EXERCISE INSTRUCTIONS> Read through the records. Copy each line that has the word "Toggle".

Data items
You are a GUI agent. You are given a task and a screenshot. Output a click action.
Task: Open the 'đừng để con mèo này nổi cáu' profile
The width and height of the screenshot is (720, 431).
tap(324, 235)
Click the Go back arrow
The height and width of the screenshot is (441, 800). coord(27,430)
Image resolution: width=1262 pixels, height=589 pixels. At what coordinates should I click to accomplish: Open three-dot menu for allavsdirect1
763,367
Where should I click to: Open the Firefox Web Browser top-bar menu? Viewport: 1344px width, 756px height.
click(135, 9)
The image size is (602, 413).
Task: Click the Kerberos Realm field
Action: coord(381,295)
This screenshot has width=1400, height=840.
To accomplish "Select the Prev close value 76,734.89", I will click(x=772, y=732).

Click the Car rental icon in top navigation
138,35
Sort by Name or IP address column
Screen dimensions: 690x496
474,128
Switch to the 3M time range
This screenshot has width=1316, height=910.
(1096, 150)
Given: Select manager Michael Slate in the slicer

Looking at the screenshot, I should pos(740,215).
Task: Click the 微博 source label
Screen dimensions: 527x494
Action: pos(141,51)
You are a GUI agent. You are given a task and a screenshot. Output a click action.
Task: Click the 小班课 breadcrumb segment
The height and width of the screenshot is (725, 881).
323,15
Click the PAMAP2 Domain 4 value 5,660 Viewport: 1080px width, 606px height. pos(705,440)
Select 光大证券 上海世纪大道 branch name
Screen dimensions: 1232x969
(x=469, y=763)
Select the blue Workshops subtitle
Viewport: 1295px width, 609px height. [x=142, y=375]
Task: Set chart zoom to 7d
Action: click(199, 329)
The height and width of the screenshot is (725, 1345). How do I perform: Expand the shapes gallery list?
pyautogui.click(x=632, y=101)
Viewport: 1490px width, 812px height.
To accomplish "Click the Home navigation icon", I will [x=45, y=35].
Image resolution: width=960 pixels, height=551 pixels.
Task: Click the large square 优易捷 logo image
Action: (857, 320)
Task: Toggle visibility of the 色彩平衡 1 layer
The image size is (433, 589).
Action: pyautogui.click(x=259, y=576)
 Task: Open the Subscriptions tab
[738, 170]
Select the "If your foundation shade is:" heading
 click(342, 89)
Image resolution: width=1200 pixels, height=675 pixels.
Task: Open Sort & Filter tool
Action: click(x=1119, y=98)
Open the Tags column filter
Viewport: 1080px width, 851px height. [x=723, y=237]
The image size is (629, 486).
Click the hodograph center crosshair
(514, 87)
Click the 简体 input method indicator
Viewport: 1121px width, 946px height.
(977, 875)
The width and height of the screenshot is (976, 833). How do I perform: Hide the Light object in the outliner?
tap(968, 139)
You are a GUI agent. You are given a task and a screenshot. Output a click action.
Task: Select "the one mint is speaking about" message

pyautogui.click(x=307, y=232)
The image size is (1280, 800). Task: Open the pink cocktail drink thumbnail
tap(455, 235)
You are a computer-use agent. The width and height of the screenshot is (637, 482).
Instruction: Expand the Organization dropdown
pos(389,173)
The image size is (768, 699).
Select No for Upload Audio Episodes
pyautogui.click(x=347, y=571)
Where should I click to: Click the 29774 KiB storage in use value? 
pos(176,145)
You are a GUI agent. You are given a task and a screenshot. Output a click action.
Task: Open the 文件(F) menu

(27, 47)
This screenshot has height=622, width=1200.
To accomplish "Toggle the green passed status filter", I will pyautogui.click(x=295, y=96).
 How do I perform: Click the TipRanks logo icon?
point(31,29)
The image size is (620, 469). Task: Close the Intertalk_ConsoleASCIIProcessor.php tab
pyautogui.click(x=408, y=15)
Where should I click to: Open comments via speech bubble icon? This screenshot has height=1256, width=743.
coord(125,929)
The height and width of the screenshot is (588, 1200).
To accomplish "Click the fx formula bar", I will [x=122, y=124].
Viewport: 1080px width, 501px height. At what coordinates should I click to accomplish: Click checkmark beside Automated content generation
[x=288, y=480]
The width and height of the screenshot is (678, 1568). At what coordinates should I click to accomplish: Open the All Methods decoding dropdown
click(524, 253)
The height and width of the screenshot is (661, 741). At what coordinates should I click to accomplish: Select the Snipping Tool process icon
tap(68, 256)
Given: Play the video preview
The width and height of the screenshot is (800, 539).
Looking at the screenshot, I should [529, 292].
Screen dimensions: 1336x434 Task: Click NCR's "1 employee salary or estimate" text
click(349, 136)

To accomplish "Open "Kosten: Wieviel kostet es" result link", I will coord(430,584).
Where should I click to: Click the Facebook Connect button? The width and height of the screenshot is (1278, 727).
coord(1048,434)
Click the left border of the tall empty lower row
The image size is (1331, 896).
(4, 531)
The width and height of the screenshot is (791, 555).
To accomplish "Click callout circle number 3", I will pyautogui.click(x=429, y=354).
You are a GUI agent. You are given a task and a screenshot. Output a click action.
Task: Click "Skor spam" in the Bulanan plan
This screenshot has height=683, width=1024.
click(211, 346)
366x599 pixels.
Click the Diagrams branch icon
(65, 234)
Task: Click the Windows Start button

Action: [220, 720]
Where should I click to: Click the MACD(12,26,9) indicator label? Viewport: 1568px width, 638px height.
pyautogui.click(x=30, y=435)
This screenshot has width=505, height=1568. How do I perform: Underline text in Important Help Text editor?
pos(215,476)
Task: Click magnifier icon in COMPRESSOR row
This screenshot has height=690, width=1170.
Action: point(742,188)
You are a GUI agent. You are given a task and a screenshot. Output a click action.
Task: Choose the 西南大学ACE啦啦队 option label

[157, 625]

SOLUTION BELOW>
Task: Toggle visibility of the 色彩平衡 1 layer
To accomplish "Toggle the green passed status filter", I will pyautogui.click(x=295, y=96).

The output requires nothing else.